17. A cell culture medium supplemented with bFGF, EGF and hydrocortisone.

18. A cell culture medium supplemented with Insulin, IGF-1, Transferrin and Sodium Selenite.

19. The cell culture medium of claim 17 further comprising Insulin, IGF-1, Transferrin and Sodium Selenite.

20. A kit comprising the cell culture medium of claim 19.

21. A method for identifying an agent having anticancer activity against breast cancer cells from a patient comprising selecting at least one test agent, contacting a plurality of breast organoids derived from breast cancer cells from the patient with the test agent, determining the number of breast organoids in the presence of the test agent and the absence of the test agent, and identifying an agent having anticancer activity if the number or growth of the organoids derived from breast cancer cells from the patient is less in the presence of the agent than in the absence of the agent.
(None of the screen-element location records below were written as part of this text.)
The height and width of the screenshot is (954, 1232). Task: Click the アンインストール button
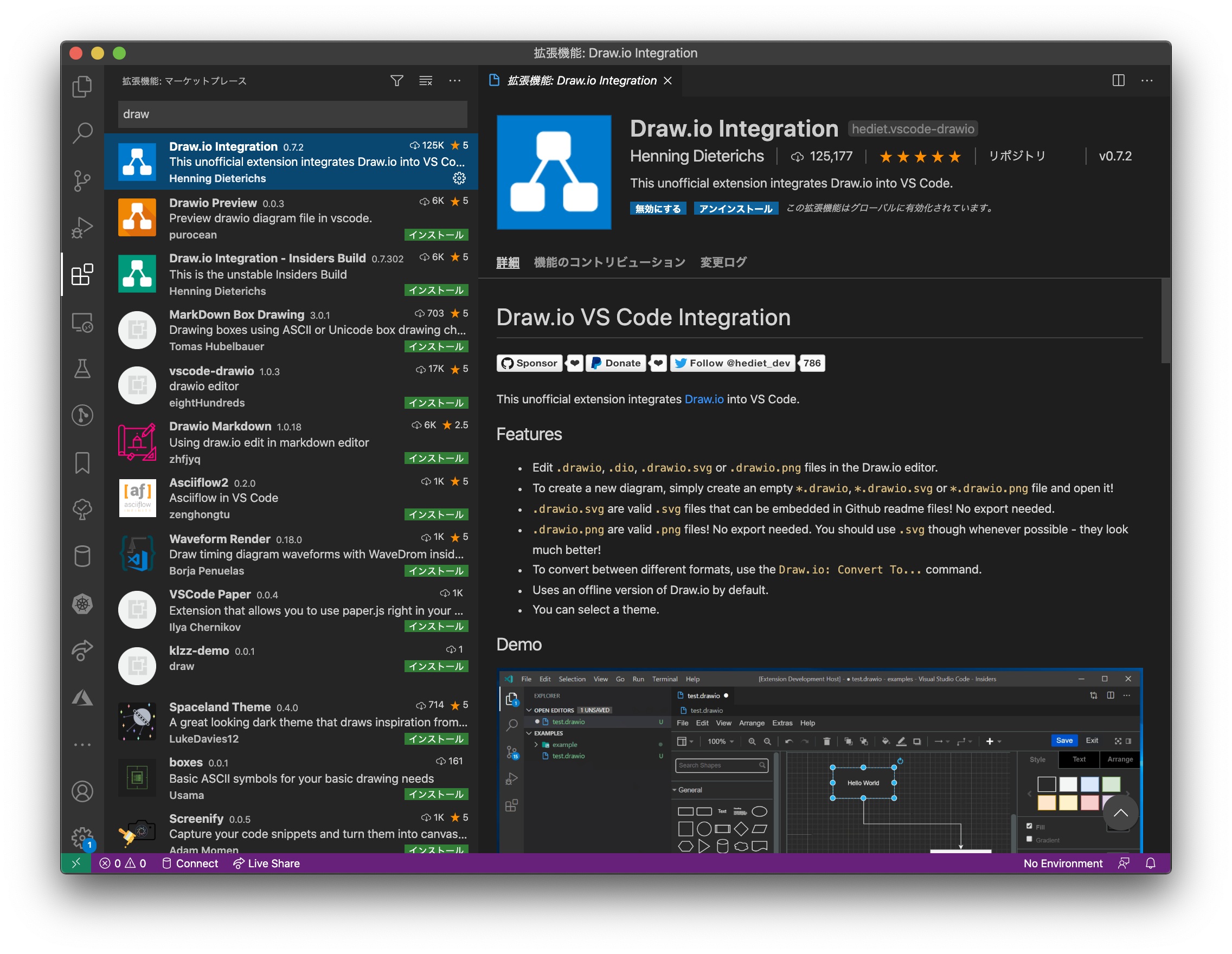click(x=736, y=209)
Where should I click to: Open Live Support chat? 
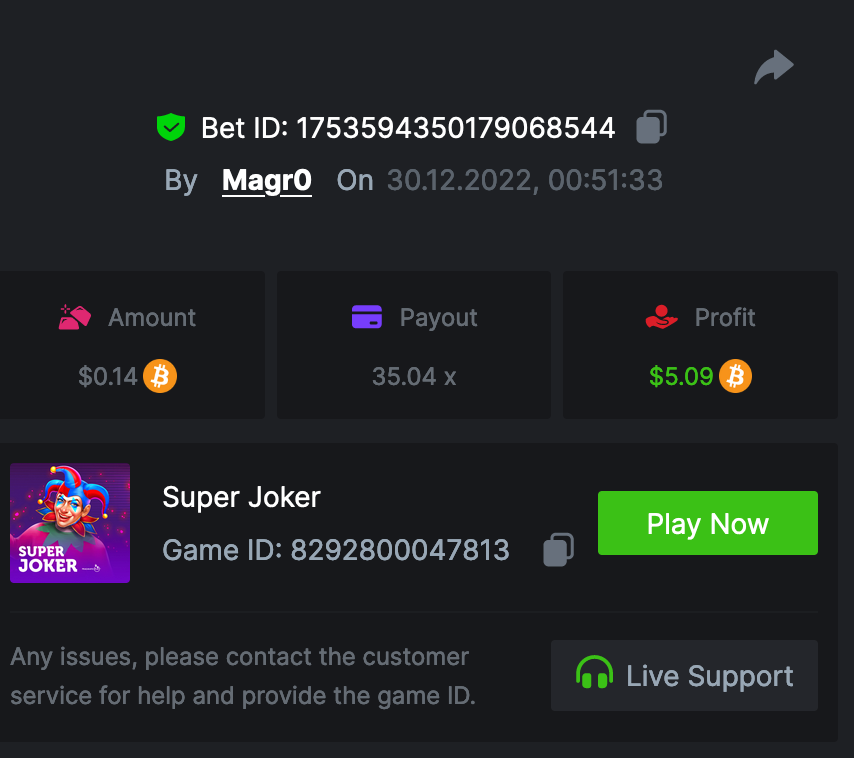684,675
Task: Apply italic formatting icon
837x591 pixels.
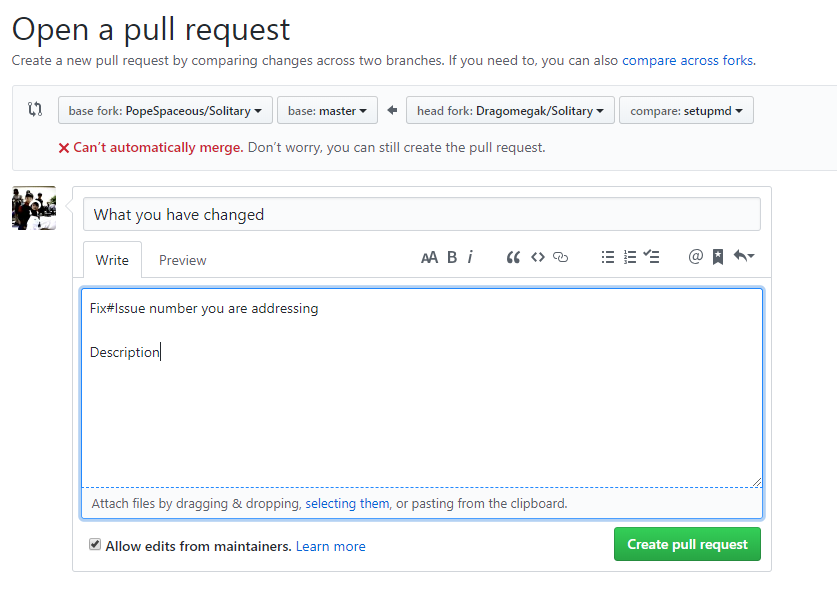Action: [470, 257]
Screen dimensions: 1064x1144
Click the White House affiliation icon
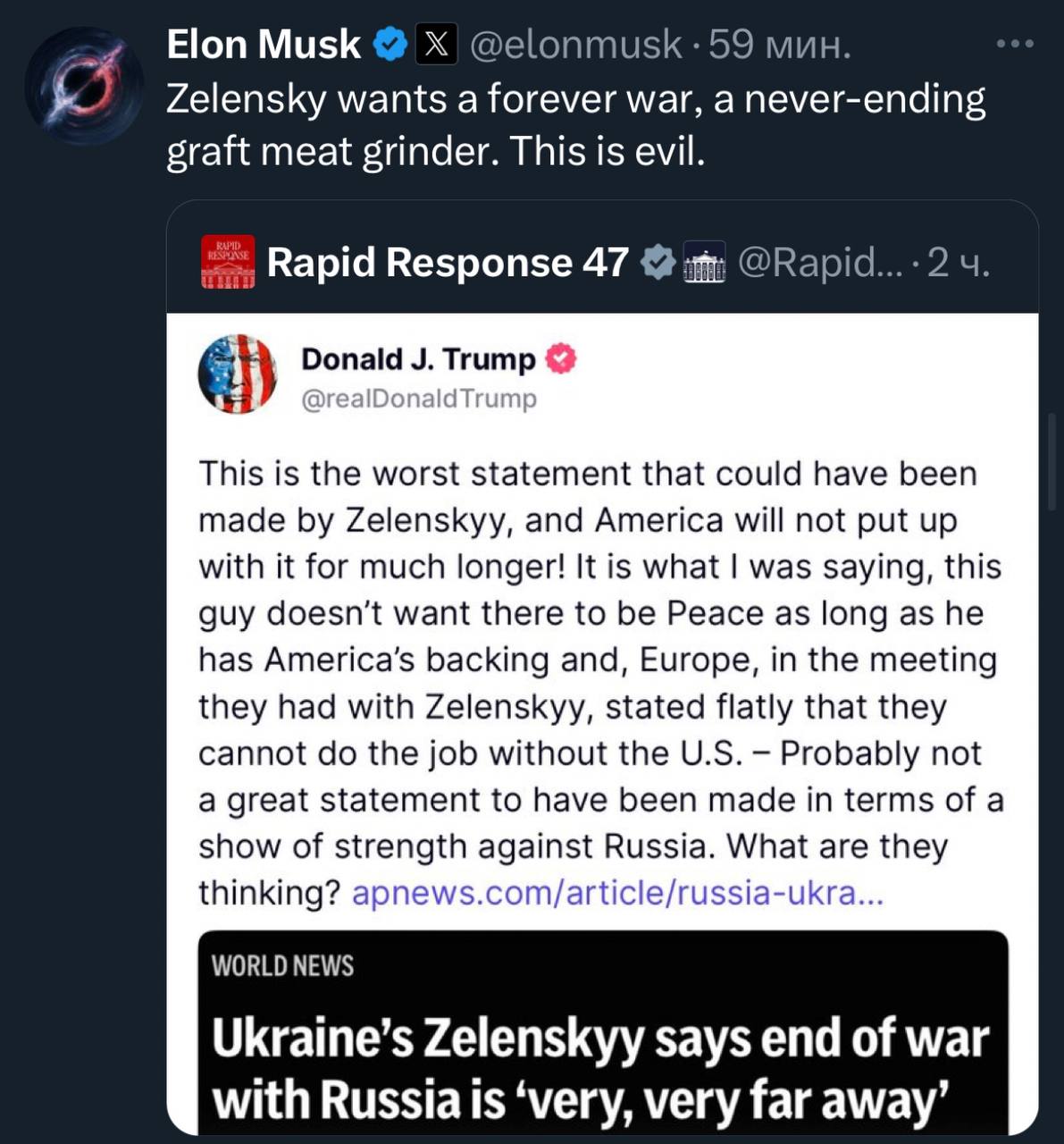[704, 263]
22. A method of personalized treatment for breast cancer in a subject comprising: selecting at least one form of treatment, contacting a plurality of breast organoids with the form of treatment, wherein the organoids are derived from breast cancer cells from the subject, determining the number of breast organoids in the presence of the treatment and the absence of the treatment, and selecting the treatment if the number or growth of the breast organoids is less in the presence of the treatment than in the absence of the treatment.

23. The method of claim 22 further comprising treating the subject with the selected treatment.
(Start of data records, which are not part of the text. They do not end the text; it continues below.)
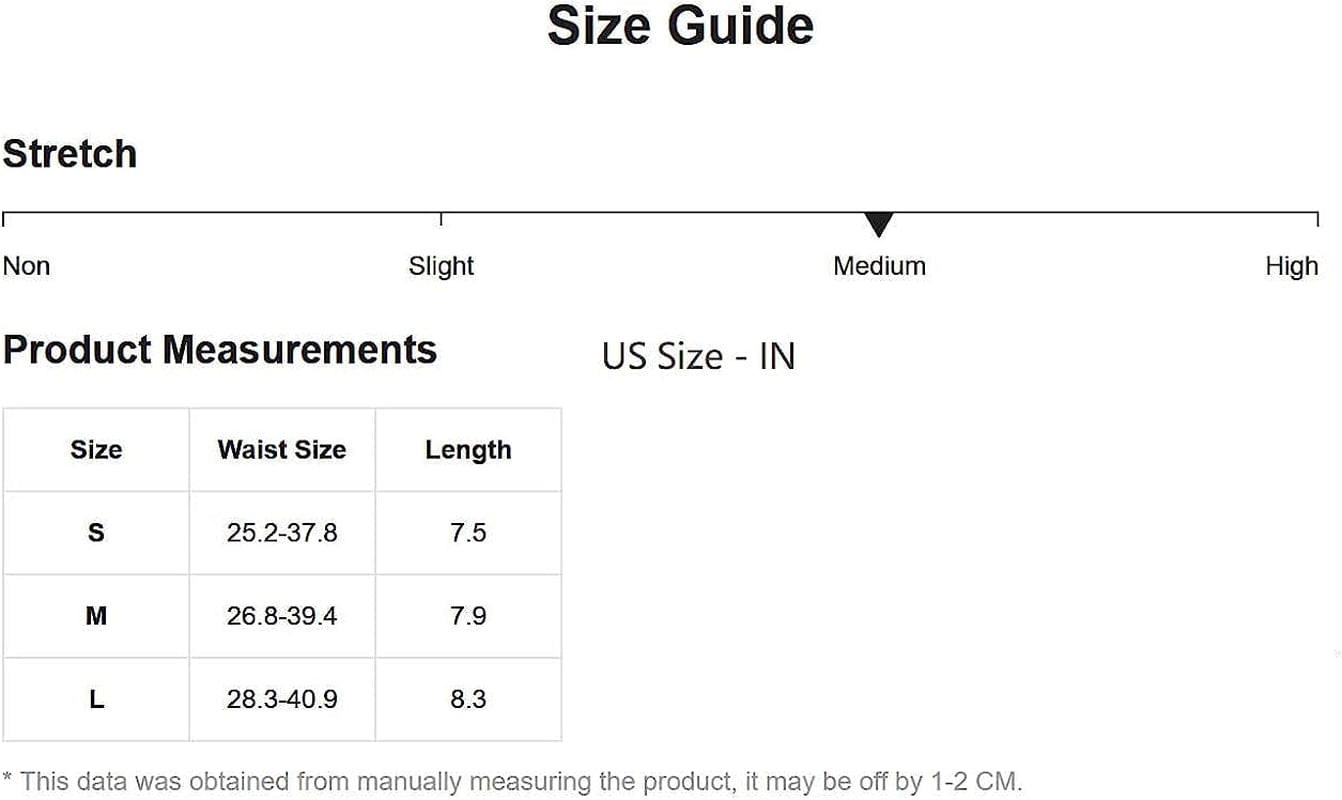The image size is (1342, 800).
Task: Select the L size row cell
Action: click(96, 699)
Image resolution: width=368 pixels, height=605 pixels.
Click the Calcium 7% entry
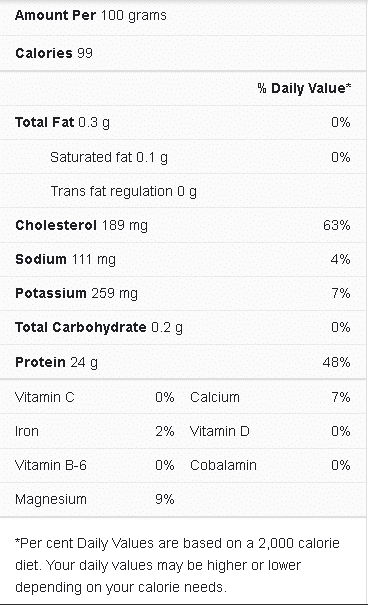point(270,397)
24. A method of personalized treatment for breast disorders in a subject comprising: selecting normal breast cells to generate organoids, wherein the organoids are derived from breast normal cells from the subject, or HLA-matched donors, generating normal patient-specific or HLA-matched breast organoids, and using such organoids for personalized therapies for breast tissue replacement after mastectomy and in mammoplasty applications.

25. A humanized mouse engrafted with components of a patient's immune system and comprising a breast organoid derived from the patient's breast cell grafted into the mouse.
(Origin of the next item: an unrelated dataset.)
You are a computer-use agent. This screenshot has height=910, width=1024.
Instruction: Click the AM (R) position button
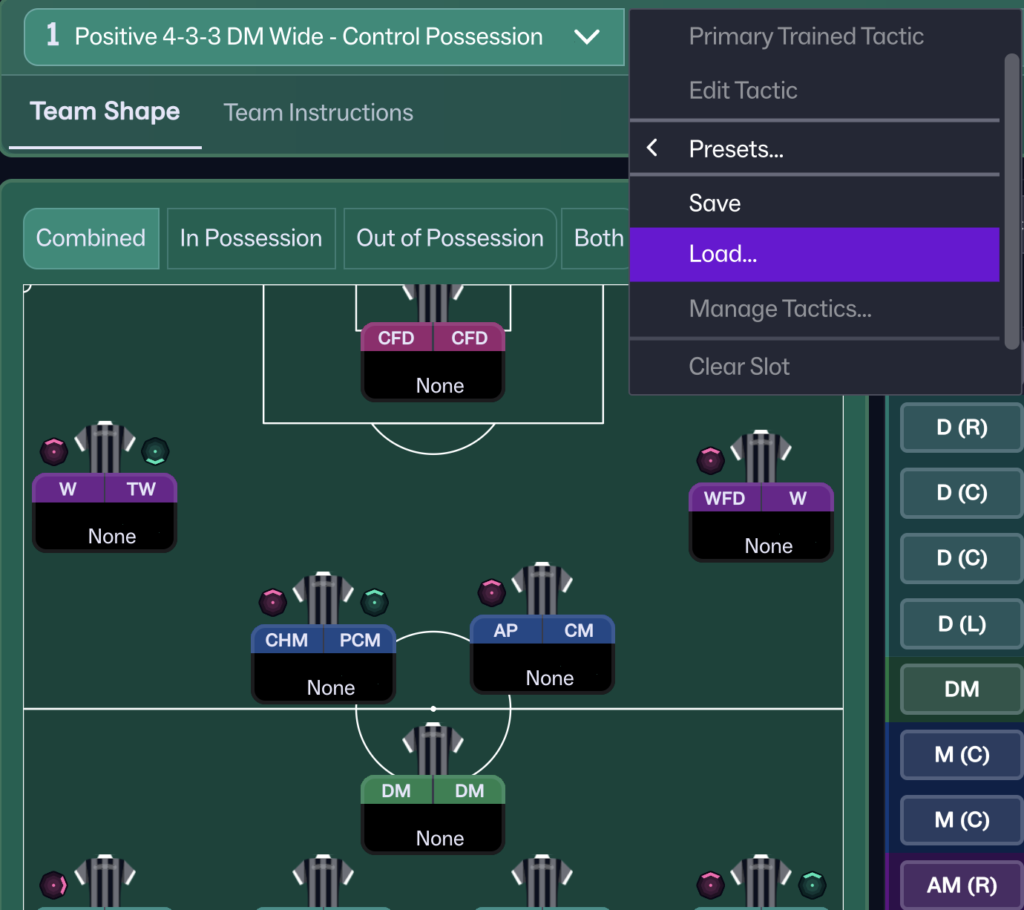tap(961, 885)

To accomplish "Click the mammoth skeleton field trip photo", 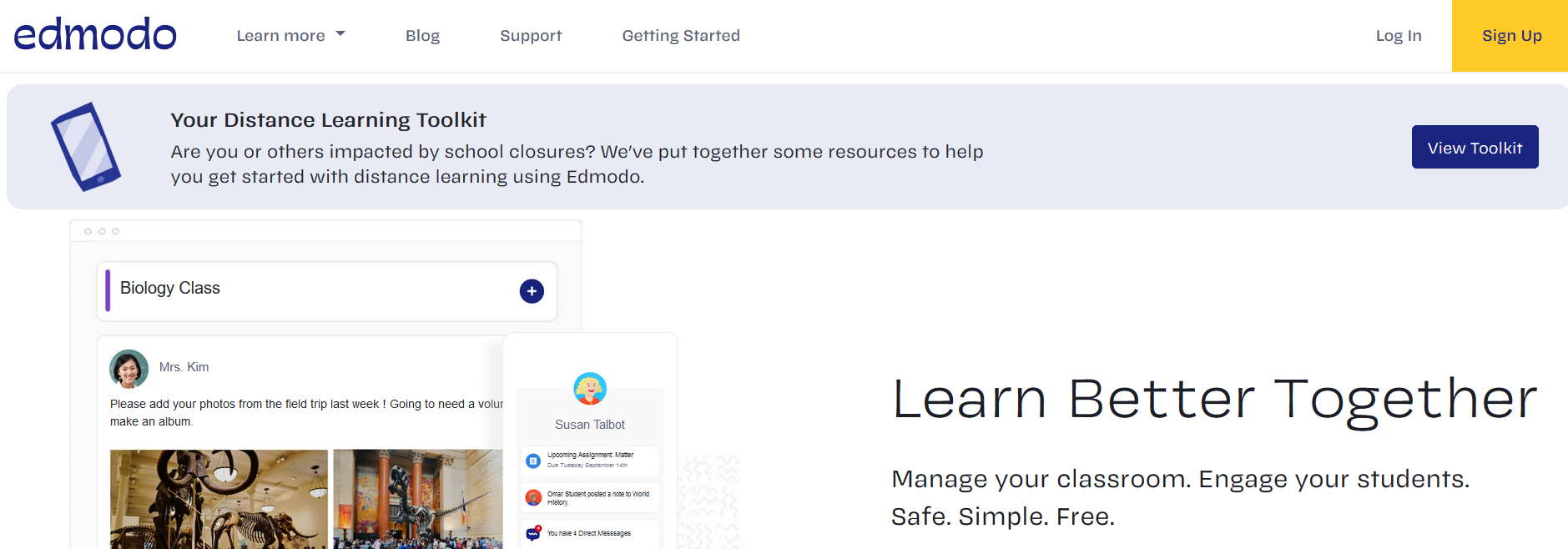I will click(218, 501).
26. The method of claim 21, further comprising providing a mouse engrafted with breast cancer cells from the patient and containing a tumor formed from the breast cancer cells; administering the identified agent having anticancer activity to the mouse; and determining if the tumor size is reduced in the presence of the identified agent.

27. The method of claim 21, further comprising providing a humanized mouse engrafted with components of a patient's immune system and breast cancer cells from the patient and containing a tumor formed from the breast cancer cells; administering the identified agent to the humanized mouse; and comparing the size of the tumor in the humanized mouse with components of a patient's immune system to the size of the tumor in the mouse in which the identified agent was administered; and determining if the size of the tumor in the humanized mouse with components of a patient's immune system is reduced relative to the size of the tumor in the mouse in which the identified agent was administered.

28. The method of claim 21 or 27, further comprising providing a humanized mouse engrafted with breast cancer cells from the patient and containing a tumor formed from the breast cancer cells; administering a control agent to the humanized mouse engrafted with breast cancer cells from the patient; and comparing the size of the tumor in the humanized mouse engrafted with breast cancer cells from the patient to the size of the tumor in the mouse in which the identified agent was administered; and determining if the size of the tumor in the mouse in which the identified agent was administered is reduced relative to the size of the tumor in the humanized mouse engrafted with breast cancer cells from the patient.

29. The method of any one of claims 21-24 and 26-28, wherein the organoids exhibit endogenous three-dimensional organ architecture.